Venetian politician (1515–1575)

Andrea Biagio Badoer (2 February 1515 – September 1575) was a Venetian administrator and diplomat.

Badoer was the son of Pietro Badoer and Caterina Giustinian. In 1544, he married a daughter of Zuanne Corner. He served as the rector of Feltre in 1552 and of Crema in 1553. He was elected a savio di Terraferma. In 1560, he led an extraordinary embassy to King Philip II of Spain. He was named lieutenant of Friuli in 1563. In December 1567, as a member of the Council of Ten, Badoer took part in negotiations with imperial commissioners concerning the border between Venice and the County of Tyrol.

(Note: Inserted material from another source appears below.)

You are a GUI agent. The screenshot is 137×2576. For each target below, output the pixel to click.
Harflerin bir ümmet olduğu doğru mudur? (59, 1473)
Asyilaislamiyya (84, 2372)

In 1571, he argued against the formation of the Holy League in the Venetian Senate on the grounds that it would strengthen Spain at Venice's expense and harm Venetian commercial interests in the eastern Mediterranean. In 1572, he was sent to Rome to congratulate Pope Gregory XIII on his election. In 1573, he was sent as an envoy extraordinary to Constantinople to sign the treaty ending the war with the Ottoman Empire. During this time, he outranked the resident Venetian bailo. The Ottomans agreed to a truce of thirty years and mutual freedom of trade.

Badoer left Constantinople on 27 February 1574. In 1575, he was sent as an envoy extraordinary to King Henry III of France. He fell ill en route at Vercelli, dictated his will by which he left his goods to his nephews on 11 September and died shortly after.